▶ **Exercise description**
Answer these from the diclofenac passage below:
1. Which support electrolyte gave the most defined and intense peak current?
2. At what potential vs. Ag/AgCl did diclofenac show its irreversible oxidation peak?
3. What LOQ was found for diclofenac?
Passage section start
Determination of Diclofenac on a Dysprosium Nanowire-Modified Carbon Paste Electrode Accomplished in a Flow Injection System by Advanced Filtering

A new detection technique called Fast Fourier Transform Square-Wave Voltammetry (FFT SWV) is based on measurements of electrode admittance as a function of potential. The response of the detector (microelectrode), which is generated by a redox processes, is fast, which makes the method suitable for most applications involving flowing electrolytes. The carbon paste electrode was modified by nanostructures to improve sensitivity. Synthesized dysprosium nanowires provide a more effective nanotube-like surface [1-4] so they are good candidates for use as a modifier for electrochemical reactions. The redox properties of diclofenac were used for its determination in human serum and urine samples. The support electrolyte that provided a more defined and intense peak current for diclofenac determination was a 0.05 mol L-1 acetate buffer pH = 4.0. The drug presented an irreversible oxidation peak at 850 mV vs. Ag/AgCl on a modified nanowire carbon paste electrode which produced high current and reduced the oxidation potential by about 100 mV. Furthermore, the signal-to-noise ratio was significantly increased by application of a discrete Fast Fourier Transform (FFT) method, background subtraction and two-dimensional integration of the electrode response over a selected potential range and time window. To obtain the much sensivity the effective parameters such as frequency, amplitude and pH was optimized. As a result, C-DL of 2.0 x 10(-9) M and an LOQ of 5.0 x 10(-9) M were found for the determination for diclofenac. A good recovery was obtained for assay spiked urine samples and a good quantification of diclofenac was achieved in a commercial formulation.
Passage section end
Information given section start
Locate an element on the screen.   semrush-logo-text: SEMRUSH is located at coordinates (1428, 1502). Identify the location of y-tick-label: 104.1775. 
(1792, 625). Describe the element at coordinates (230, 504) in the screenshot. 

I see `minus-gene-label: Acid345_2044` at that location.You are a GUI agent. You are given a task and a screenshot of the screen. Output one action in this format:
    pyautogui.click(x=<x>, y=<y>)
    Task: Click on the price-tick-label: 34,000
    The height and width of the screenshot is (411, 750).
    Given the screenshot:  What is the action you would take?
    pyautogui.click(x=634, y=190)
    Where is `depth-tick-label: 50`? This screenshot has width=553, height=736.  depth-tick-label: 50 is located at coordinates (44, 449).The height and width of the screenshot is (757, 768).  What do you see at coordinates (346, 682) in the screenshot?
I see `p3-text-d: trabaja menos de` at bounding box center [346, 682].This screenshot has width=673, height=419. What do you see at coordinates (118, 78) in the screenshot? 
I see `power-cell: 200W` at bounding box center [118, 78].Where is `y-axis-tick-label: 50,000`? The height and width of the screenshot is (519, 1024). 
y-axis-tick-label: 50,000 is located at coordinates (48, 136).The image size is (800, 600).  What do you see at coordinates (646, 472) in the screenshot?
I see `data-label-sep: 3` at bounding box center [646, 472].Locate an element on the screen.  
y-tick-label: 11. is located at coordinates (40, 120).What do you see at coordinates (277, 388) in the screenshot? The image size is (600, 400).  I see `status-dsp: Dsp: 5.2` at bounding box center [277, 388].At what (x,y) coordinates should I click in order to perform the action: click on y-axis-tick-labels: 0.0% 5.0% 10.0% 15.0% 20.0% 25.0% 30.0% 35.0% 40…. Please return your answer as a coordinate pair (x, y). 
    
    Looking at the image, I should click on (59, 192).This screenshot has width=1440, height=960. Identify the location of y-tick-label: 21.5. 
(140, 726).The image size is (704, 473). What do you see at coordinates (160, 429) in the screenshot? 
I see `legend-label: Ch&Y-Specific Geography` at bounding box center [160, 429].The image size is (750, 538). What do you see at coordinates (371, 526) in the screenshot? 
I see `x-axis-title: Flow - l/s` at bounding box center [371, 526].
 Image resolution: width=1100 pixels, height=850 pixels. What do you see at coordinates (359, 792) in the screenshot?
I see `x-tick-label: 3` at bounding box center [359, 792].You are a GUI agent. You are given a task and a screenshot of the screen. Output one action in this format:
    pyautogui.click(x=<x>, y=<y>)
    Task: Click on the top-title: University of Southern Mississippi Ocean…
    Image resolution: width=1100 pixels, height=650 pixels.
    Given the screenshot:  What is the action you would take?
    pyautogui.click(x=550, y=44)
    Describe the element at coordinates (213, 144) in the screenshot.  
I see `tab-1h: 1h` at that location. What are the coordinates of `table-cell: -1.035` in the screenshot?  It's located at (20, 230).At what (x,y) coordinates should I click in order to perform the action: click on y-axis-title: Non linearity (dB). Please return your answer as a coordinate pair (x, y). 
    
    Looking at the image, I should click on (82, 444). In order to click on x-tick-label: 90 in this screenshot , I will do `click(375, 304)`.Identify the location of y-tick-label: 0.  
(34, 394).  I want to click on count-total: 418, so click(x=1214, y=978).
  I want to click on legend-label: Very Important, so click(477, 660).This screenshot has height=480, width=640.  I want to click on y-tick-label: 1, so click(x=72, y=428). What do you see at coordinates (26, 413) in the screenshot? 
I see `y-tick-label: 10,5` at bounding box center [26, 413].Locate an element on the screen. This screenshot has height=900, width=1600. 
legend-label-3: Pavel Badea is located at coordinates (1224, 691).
Information given section end
▶ **Result below**
1. A 0.05 mol L-1 acetate buffer, pH = 4.0
2. 850 mV
3. 5.0 x 10(-9) M